A flag to ask URLPattern to prevent regexp might need to be used at the compile time, and it might not need to be passed to the evaluator. I think it nice to make URLPattern API options to support the flag. It is also helpful for the people to understand the behavior with new URLPattern({...}, {prohibit_regexp: true}).

domenic commented 11 months ago

Do you have a plan to make URLPattern gets an implicit baseURL?

No. And I don't think this is the right question to be asking.

Consider how other web platform APIs behave. fetch("./foo.html") works, and has an implicit base URL. But new URL("./foo.html") does not work; there is no "URL with implicit base URL". You need the explicit new URL("./foo.html", baseURL).

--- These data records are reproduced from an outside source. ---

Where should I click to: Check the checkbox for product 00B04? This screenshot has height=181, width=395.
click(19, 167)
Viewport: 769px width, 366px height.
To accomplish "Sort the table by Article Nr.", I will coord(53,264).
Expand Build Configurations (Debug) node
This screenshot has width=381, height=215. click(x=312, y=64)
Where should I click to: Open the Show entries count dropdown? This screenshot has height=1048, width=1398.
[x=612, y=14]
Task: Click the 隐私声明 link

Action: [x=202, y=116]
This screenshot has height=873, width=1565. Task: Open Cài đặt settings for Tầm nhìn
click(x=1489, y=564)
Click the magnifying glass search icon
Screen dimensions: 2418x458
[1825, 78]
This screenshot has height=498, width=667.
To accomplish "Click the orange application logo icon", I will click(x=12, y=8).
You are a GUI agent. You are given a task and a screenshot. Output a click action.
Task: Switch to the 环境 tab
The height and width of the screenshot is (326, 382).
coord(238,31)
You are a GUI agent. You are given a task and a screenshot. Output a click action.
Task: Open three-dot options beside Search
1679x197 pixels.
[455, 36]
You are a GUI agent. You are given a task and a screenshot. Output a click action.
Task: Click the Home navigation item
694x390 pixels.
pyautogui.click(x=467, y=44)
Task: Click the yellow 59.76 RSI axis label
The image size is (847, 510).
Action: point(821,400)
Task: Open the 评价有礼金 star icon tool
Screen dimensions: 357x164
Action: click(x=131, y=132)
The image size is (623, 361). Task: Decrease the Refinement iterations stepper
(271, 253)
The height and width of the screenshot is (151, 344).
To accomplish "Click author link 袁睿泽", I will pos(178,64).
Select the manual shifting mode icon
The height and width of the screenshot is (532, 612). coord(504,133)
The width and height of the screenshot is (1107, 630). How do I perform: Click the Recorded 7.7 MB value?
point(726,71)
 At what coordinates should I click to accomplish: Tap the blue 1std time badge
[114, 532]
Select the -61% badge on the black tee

This pattern is widespread. Almost every web API (maybe every, now?) comes with an implicit base URL. We don't build the concept of implicit base URL into the URL primitive itself; that still represents a parsed, absolute, URL. Instead we say that consumers of the URL concept have an implicit base URL, which they apply when you use the "shorthand" form fetch("./foo.html") instead of the explicit fetch(new URL("./foo.html", document.baseURI)).

When designing URL patterns and related APIs, how URLs and related APIs work is generally a good precedent.

I expect the urlPattern field in the static routing API and new URLPattern behaves the same.

I don't think this is the right expectation. new URLPattern is a constructor, which can take multiple arguments. The urlPattern field in the static routing API can only accept a single value. We need different APIs for these two places.

Additionally, if you want the full power of the new URLPattern constructor, you can use it directly: your single value can just be a URLPattern object, as in urlPattern: new URLPattern(..., ..., ...). If you are instead using a shorthand value, e.g. urlPattern: "a string", that can behave differently, because strings are a different type than URLPattern objects.

I don't think this will be confusing for web developers, in the same way that web developers don't find fetch("./foo.html") being shorthand for fetch(new URL("./foo.html", document.baseURI)) confusing.

Moreover, I expect URLPatternInit and the URLPattern interface has the IgnoreCase field. It is important information for the matching, and should be respected in the evaluator.

If you want ignoreCase functionality, then you can avoid using the shorthand, and use urlPattern: new URLPattern(..., { ignoreCase }).

A flag to ask URLPattern to prevent regexp might need to be used at the compile time, and it might not need to be passed to the evaluator.

I think adding this at the URLPattern API level, especially as a constructor option (URLPatternOptions), is not the right design. Certain APIs have restrictions on the URLPatterns they accept: some reject those with regexp parts; some reject (or always fail to match) those that are cross-origin; etc. This processing should be performed by each API.

We should make it easy to specify this prohibition. For example, there should be a specification hook like |urlPattern| [=contains regexp tokens=], so that other specifications can write If |urlPattern| [=contains regexp tokens=], then throw a {{TypeError}}.

If we want to expose this as a web developer-facing API, we could do so: then web developers could emulate the behavior of speculations using if (urlPattern.containsRegExpTokens) { throw new TypeError(); }. But I am unsure how valuable this is.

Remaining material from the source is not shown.